2. Rome posséda aussi, mais seulement aux derniers jours de la République, des bibliothèques publiques: la première, établie par Asinius Pollion dans l'Atrium de la Liberté, sur le mont Aventin; celle d'Auguste, la Palatine, près le temple d'Apollon sur le mont Palatin; la bibliothèque Octavienne, à l'extrémité du Portique d'Octavie; celle du Temple de la Paix, créée par Vespasien; celle de Trajan, bien connue sous le nom d'Elpienne, que Dioclétien annexa plus tard à ses Thermes. On ne comptait pas moins de vingt-neuf bibliothèques publiques à Rome, au milieu du IVe siècle. Plusieurs riches particuliers s'étaient aussi formé des collections considérables. On citait les bibliothèques de Cicéron, d'Atticus, de Lucullus; cette dernière ouverte au public, à ce que rapporte Plutarque. Les livres étaient en rouleaux et les cases qui les contenaient offraient un aspect analogue à celles de nos magasins de papiers peints; chaque volume était muni d'un pittaccium, sorte d'étiquette où l'on inscrivait son titre.

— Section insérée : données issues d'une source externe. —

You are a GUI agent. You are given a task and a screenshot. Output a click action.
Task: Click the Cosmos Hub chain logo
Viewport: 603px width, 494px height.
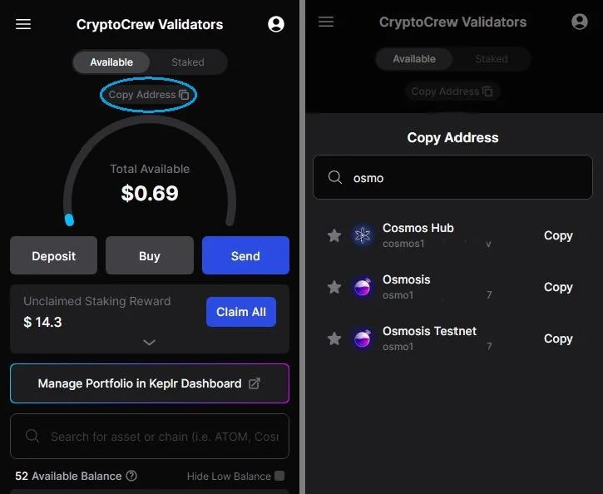pyautogui.click(x=363, y=235)
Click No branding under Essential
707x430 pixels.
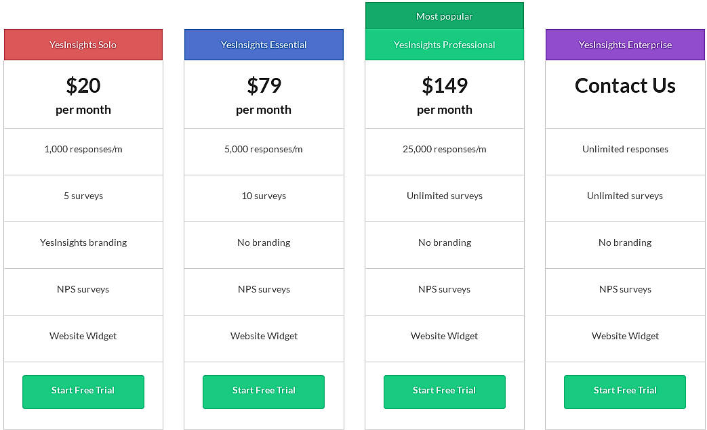(x=263, y=242)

3. Dans les premiers siècles de notre ère, les chrétiens fondèrent plusieurs bibliothèques dont la plus célèbre fut celle de Césarée, où saint Jérôme trouva le texte hébraïque de l'Évangile de saint Mathieu. Chaque église fut même pourvue d'une bibliothèque, mais aucune ne survécut aux incendies allumés pendant la persécution de Dioclétien. La bibliothèque commencée à Constantinople par Constantin, et élevée à 100,000 volumes par Théodose, fut détruite ainsi au VIIIe siècle, sur l'ordre de Léon l'Isaurien, le protecteur des iconoclastes. Le même sort atteignit d'ailleurs presque toutes les bibliothèques, au temps des invasions des Barbares.